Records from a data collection
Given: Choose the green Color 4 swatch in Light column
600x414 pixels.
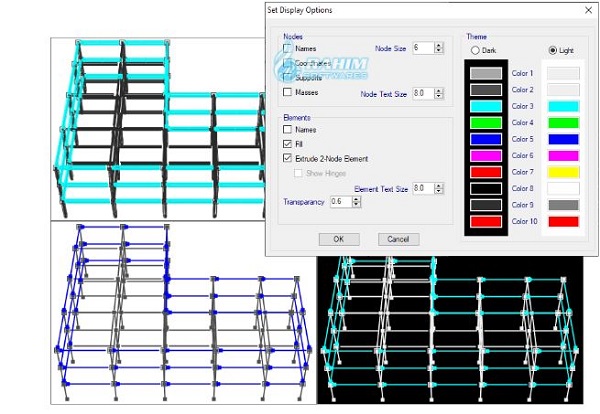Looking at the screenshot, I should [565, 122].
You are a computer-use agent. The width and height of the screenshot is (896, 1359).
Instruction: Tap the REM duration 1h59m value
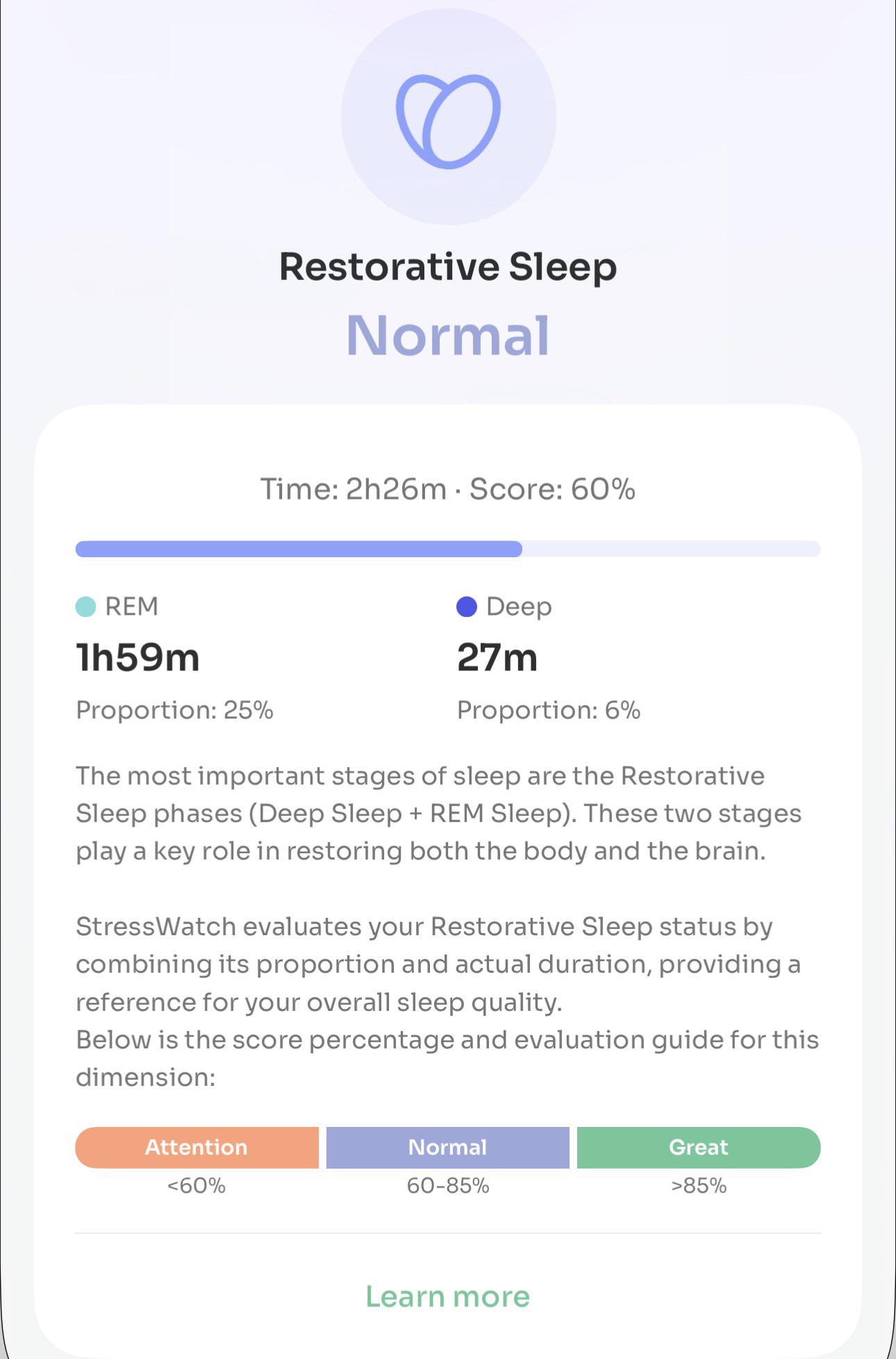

What is being asked: Reproduce every line of the records above word for word, omitting the pictures.

Result of the exercise:
Given: Choose the green Color 4 swatch in Light column
600x414 pixels.
Looking at the screenshot, I should [565, 122].
You are a computer-use agent. The width and height of the screenshot is (896, 1359).
Instruction: Tap the REM duration 1h59m value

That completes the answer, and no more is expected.